Wave propagation is an important phenomenon in many science and engineering disciplines. Computational wave propagation has become a fundamental, vigorously growing technology in diverse disciplines, ranging from radar, sonar, seismic imaging, medical imaging, submarine detection, stealth technology, remote sensing and electronics to microscopy and nanotechnology. These applications are important in particular for the petroleum industry, medical imaging, and material sciences. One of the most challenging problems in computational wave propagation is how to carry out large-scale high frequency wave propagation efficiently and accurately. The investigators in this project will develop novel, fast algorithms for high frequency elastic wave propagation and inversion. In particular, they will focus on novel techniques including microlocal-analysis and domain-decomposition based fast Huygens sweeping methods and fast multiscale Gaussian beam methods to tackle this long-standing challenge. Graduate students will be involved and receive interdisciplinary training.
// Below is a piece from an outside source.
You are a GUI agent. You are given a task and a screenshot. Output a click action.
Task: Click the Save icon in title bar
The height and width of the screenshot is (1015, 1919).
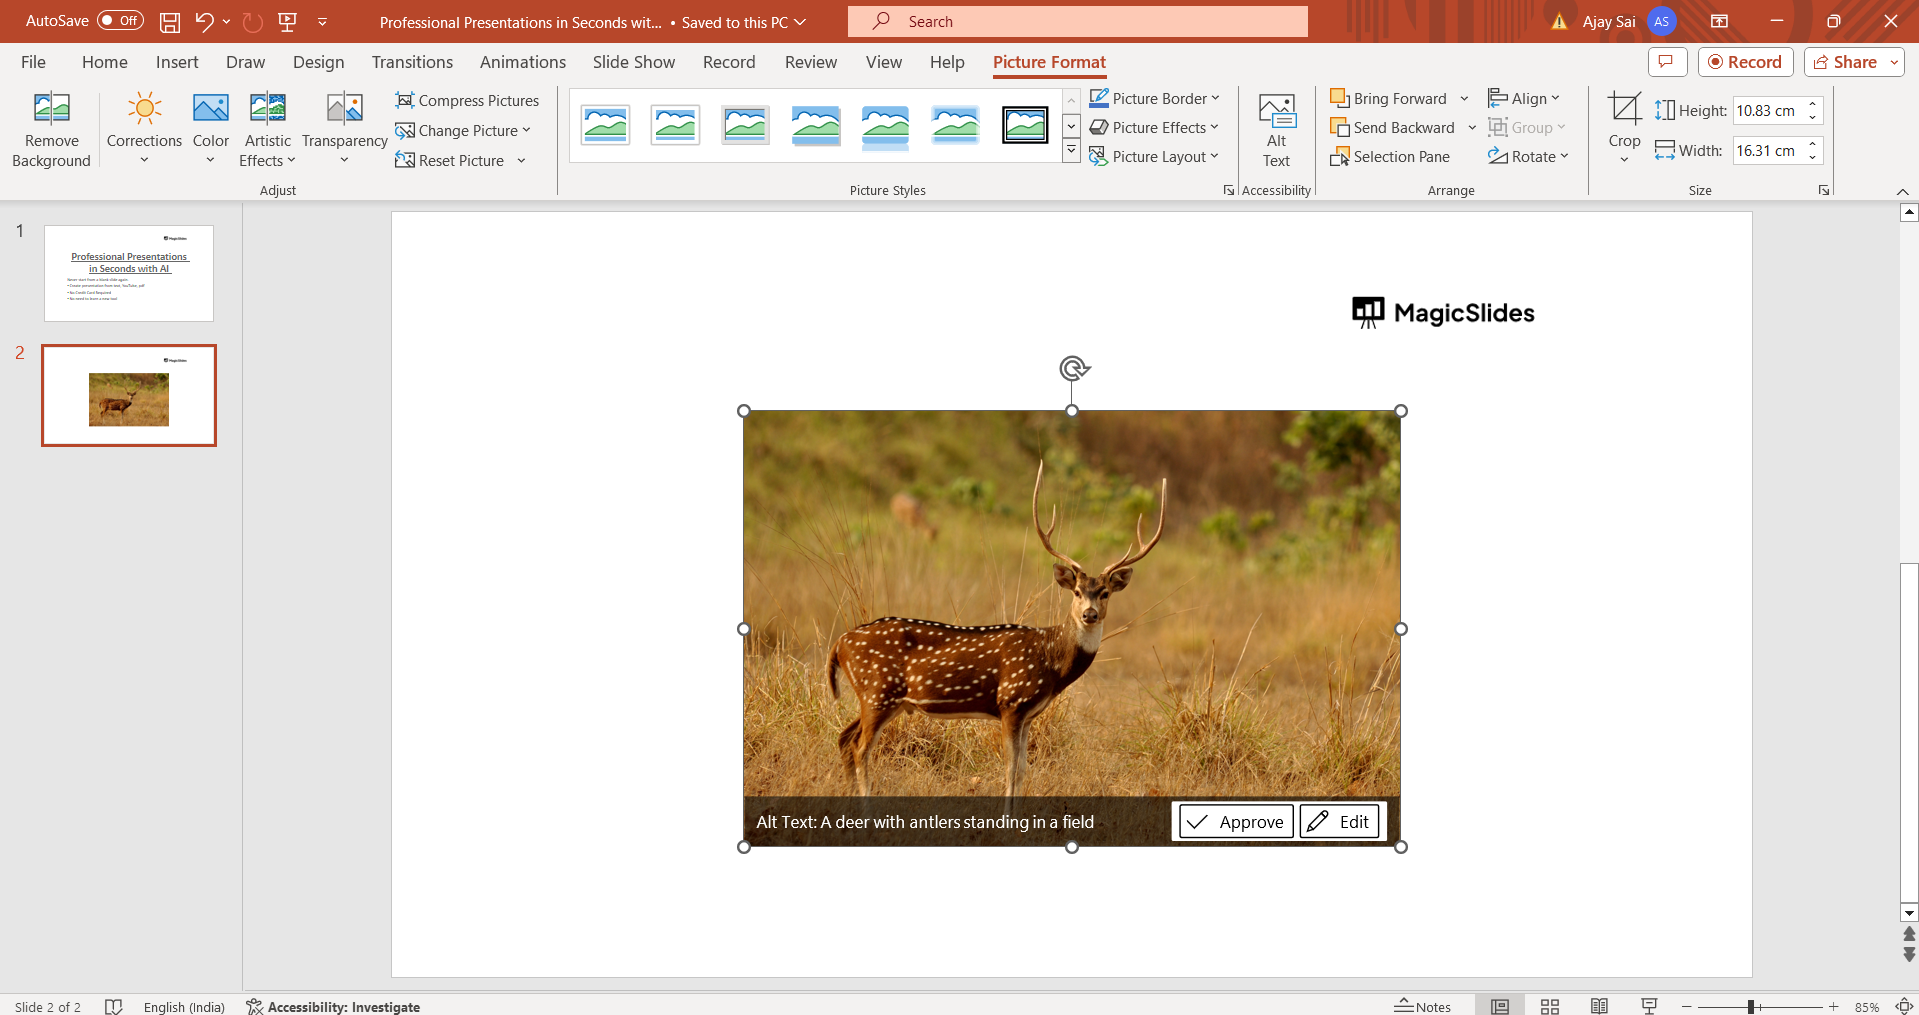[x=170, y=22]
The project is motivated by science and engineering applications, and it will foster innovations in several theoretical and computational aspects. The goal is to develop efficient and accurate Hadamard-Babich expansion based fast Huygens sweeping methods and multiscale Gaussian wavepacket transform based fast multiscale Gaussian beams for elastic wave propagation in variable media in the high frequency regime and in the presence of caustics. Several thrusts will be considered. First, the proposed new methods will address the challenges in large-scale high-frequency elastic wave modeling and inversion in the presence of caustics. Second, advances will be made in developing novel Hadamard-Babich expansion, domain decomposition, and butterfly-algorithm based fast Huygens sweeping methods for partial differential equation-based Eulerian geometrical optics and computational wave propagation. Both the Hadamard-Babich expansion and domain-decomposition based fast Huygens sweeping method and the fast multiscale Gaussian beam method are capable of producing uniform asymptotic solutions beyond caustics for wave propagation in the high-frequency regime. Third, the new methods will provide efficient tools not used before for many elastic wave-related applications in inhomogeneous media, such as seismic imaging and inversion, and medical imaging and inversion.
This award reflects NSF's statutory mission and has been deemed worthy of support through evaluation using the Foundation's intellectual merit and broader impacts review criteria.